## [WHAT TO PRODUCE]
Rewrite the listing below, switching every "Describe the element" to "Name the element" and leaving everything else the same.

═══

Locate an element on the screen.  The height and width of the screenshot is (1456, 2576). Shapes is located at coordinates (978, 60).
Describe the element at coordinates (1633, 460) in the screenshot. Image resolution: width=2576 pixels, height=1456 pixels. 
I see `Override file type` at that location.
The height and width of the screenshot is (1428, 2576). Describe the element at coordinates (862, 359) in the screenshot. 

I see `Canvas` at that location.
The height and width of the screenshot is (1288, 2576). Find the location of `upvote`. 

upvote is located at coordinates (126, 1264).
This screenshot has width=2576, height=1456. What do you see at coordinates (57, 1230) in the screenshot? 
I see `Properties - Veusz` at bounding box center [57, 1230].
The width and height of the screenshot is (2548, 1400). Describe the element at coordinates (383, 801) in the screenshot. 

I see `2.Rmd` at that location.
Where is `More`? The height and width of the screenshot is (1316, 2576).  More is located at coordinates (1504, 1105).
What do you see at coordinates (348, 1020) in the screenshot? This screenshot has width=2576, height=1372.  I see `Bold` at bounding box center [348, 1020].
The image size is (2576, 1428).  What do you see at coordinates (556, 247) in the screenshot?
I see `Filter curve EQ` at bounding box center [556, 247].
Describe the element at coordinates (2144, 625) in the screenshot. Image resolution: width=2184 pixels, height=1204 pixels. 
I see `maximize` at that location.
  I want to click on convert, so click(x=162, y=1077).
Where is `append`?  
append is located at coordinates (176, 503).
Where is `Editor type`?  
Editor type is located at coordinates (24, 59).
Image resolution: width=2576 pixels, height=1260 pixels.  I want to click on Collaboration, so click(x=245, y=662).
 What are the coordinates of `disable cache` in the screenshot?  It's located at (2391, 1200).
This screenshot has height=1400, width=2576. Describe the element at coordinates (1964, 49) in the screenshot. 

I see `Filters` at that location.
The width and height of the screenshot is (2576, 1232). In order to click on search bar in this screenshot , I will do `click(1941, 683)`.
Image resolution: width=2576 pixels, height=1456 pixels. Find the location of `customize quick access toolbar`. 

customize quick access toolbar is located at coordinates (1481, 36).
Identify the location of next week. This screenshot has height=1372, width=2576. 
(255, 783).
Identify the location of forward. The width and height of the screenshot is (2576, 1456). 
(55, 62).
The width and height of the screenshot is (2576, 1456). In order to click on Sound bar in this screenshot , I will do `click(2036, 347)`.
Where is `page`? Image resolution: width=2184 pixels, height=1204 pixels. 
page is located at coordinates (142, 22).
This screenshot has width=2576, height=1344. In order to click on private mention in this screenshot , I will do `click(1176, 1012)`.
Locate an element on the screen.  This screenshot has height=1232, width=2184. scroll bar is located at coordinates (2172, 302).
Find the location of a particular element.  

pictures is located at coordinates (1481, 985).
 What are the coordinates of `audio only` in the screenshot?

═══

## [SOLUTION TO THE PROBLEM]
Locate an element on the screen.  The height and width of the screenshot is (1456, 2576). Shapes is located at coordinates (978, 60).
Name the element at coordinates (1633, 460) in the screenshot. Image resolution: width=2576 pixels, height=1456 pixels. 
I see `Override file type` at that location.
The height and width of the screenshot is (1428, 2576). Name the element at coordinates (862, 359) in the screenshot. 

I see `Canvas` at that location.
The height and width of the screenshot is (1288, 2576). Find the location of `upvote`. 

upvote is located at coordinates (126, 1264).
This screenshot has width=2576, height=1456. What do you see at coordinates (57, 1230) in the screenshot? 
I see `Properties - Veusz` at bounding box center [57, 1230].
The width and height of the screenshot is (2548, 1400). Name the element at coordinates (383, 801) in the screenshot. 

I see `2.Rmd` at that location.
Where is `More`? The height and width of the screenshot is (1316, 2576).  More is located at coordinates (1504, 1105).
What do you see at coordinates (348, 1020) in the screenshot? This screenshot has width=2576, height=1372.  I see `Bold` at bounding box center [348, 1020].
The image size is (2576, 1428).  What do you see at coordinates (556, 247) in the screenshot?
I see `Filter curve EQ` at bounding box center [556, 247].
Name the element at coordinates (2144, 625) in the screenshot. Image resolution: width=2184 pixels, height=1204 pixels. 
I see `maximize` at that location.
  I want to click on convert, so click(x=162, y=1077).
Where is `append`?  
append is located at coordinates (176, 503).
Where is `Editor type`?  
Editor type is located at coordinates (24, 59).
Image resolution: width=2576 pixels, height=1260 pixels.  I want to click on Collaboration, so click(x=245, y=662).
 What are the coordinates of `disable cache` in the screenshot?  It's located at (2391, 1200).
This screenshot has height=1400, width=2576. Name the element at coordinates (1964, 49) in the screenshot. 

I see `Filters` at that location.
The width and height of the screenshot is (2576, 1232). In order to click on search bar in this screenshot , I will do `click(1941, 683)`.
Image resolution: width=2576 pixels, height=1456 pixels. Find the location of `customize quick access toolbar`. 

customize quick access toolbar is located at coordinates (1481, 36).
Identify the location of next week. This screenshot has height=1372, width=2576. 
(255, 783).
Identify the location of forward. The width and height of the screenshot is (2576, 1456). 
(55, 62).
The width and height of the screenshot is (2576, 1456). In order to click on Sound bar in this screenshot , I will do `click(2036, 347)`.
Where is `page`? Image resolution: width=2184 pixels, height=1204 pixels. 
page is located at coordinates (142, 22).
This screenshot has width=2576, height=1344. In order to click on private mention in this screenshot , I will do `click(1176, 1012)`.
Locate an element on the screen.  This screenshot has height=1232, width=2184. scroll bar is located at coordinates (2172, 302).
Find the location of a particular element.  

pictures is located at coordinates (1481, 985).
 What are the coordinates of `audio only` in the screenshot?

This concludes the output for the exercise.